Configure Switch Settings
- In the Switch Settings tab, create one or more wired switch templates. See "Switch Templates".
- Select Next to configure Router Settings or Additional Settings.
Configure Router Templates
- In the Router Settings tab, create router templates. See "Router Template".
- After you create each router template, select Save. When you are finished, select Next.
- Continue with the following sections.
Configure Additional Settings
- If you are not configuring additional settings, select Next. The highlighted tab changes from Additional Settings to Deploy Policy.
- In the Additional Settings subtab, configure management server settings, policy settings, network services, QoS options, and security settings.
- Select Next.
- Deploy the network policy as described below.
View and Filter the Deploy Policy List
By default, ExtremeCloud IQ displays devices that have already been assigned to a network policy in the Apply the network policy to selected devices panel. This is a safety precaution to protect against accidentally assigning the active policy to devices that have been assigned to other admin-defined policies. However, you can apply the active network policy to devices currently assigned to other policies if you like. To view other devices so that you can select them, use the FILTER BY section to the left of the device table.

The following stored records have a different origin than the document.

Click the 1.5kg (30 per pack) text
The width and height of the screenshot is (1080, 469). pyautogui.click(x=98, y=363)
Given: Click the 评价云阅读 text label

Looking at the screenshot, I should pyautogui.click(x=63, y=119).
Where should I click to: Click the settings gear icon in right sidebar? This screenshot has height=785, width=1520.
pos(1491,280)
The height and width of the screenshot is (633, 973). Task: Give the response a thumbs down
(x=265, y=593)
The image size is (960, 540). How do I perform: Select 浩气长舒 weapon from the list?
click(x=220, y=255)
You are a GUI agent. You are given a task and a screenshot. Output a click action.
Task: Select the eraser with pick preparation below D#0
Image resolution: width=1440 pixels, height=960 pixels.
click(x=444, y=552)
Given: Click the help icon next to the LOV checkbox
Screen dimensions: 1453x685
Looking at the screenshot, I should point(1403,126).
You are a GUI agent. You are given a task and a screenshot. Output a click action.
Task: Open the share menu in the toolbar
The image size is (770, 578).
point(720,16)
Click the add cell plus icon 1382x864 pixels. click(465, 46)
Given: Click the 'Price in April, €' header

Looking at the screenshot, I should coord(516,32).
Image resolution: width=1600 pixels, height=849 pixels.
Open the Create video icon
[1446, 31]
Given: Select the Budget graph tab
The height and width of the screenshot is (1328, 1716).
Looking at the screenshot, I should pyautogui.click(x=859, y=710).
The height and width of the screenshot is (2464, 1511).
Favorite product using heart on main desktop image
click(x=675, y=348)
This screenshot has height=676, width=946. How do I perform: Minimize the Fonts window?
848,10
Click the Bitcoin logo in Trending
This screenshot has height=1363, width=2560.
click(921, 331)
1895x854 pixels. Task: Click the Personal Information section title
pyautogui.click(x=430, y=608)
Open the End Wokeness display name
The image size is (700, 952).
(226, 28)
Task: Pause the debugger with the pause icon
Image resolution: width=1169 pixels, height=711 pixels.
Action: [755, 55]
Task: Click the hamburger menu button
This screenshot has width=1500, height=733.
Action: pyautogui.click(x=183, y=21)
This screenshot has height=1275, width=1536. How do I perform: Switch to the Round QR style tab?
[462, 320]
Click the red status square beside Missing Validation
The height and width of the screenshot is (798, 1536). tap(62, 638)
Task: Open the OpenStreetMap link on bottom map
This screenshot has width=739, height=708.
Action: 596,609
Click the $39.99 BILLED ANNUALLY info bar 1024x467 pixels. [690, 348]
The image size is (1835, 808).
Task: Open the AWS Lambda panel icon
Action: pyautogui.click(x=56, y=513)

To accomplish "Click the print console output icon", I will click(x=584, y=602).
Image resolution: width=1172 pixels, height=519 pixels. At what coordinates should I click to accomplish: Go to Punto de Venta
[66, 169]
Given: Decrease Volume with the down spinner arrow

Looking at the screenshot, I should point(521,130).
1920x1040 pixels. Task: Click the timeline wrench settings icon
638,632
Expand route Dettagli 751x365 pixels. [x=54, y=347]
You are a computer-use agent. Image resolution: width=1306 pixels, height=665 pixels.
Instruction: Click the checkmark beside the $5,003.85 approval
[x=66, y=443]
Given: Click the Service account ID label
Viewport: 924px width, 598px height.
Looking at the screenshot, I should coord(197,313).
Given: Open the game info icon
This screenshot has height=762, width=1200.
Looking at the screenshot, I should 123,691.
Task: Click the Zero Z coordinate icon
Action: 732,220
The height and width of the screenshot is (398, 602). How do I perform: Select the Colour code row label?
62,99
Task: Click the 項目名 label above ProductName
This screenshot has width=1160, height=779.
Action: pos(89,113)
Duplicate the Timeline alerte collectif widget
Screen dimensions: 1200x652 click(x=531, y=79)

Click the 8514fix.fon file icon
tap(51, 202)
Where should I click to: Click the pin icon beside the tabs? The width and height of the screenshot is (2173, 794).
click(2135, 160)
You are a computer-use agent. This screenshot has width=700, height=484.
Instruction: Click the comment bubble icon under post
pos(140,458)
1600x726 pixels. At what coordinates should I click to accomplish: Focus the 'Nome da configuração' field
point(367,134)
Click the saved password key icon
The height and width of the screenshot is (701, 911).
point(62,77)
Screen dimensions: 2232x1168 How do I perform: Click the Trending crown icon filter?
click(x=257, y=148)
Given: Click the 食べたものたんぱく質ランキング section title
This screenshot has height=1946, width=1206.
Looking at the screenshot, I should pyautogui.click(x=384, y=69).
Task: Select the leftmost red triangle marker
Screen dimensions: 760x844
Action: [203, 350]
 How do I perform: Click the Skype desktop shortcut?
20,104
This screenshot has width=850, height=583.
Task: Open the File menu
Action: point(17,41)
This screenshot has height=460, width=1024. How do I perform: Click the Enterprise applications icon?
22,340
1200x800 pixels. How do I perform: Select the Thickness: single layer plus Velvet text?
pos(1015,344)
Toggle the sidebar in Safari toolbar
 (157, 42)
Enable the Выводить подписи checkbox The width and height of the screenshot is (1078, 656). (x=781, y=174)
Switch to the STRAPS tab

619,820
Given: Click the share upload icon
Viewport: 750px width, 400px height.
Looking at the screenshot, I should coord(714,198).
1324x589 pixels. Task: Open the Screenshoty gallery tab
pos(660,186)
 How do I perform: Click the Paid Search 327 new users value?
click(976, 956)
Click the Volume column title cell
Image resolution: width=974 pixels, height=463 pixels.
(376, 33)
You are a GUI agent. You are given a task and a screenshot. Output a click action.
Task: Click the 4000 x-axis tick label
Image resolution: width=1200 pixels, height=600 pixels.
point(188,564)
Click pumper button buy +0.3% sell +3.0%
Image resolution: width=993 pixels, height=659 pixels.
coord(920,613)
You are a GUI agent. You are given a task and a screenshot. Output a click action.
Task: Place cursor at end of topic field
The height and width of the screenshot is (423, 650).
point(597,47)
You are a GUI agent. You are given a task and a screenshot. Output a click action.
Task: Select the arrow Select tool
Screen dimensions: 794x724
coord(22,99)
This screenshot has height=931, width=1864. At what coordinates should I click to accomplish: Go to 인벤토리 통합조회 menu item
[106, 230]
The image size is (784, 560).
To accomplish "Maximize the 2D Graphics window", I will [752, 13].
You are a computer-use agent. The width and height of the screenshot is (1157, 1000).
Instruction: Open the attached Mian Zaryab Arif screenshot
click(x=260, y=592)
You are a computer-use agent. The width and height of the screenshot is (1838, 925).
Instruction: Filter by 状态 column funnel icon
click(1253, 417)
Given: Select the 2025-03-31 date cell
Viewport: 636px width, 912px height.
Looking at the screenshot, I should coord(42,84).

Network Policy: By default, ExtremeCloud IQ displays devices for all network policies. If you choose a network policy from the drop-down list, then only devices to which that policy applies are shown.
Device Type: By default, ExtremeCloud IQ displays only real device models. You can also choose to see all devices (real and simulated).
Remember This Filter: To save the filter, select Save next to FILTER BY, enter a name in the field in the Save Filter dialog box, and select Save. The name can contain up to 20 characters, including spaces. The saved filter appears in the MY FILTERS section at the top of the left-hand column.
Deploy Your Network Policy
To deploy your network policy, see "Upload a Configuration".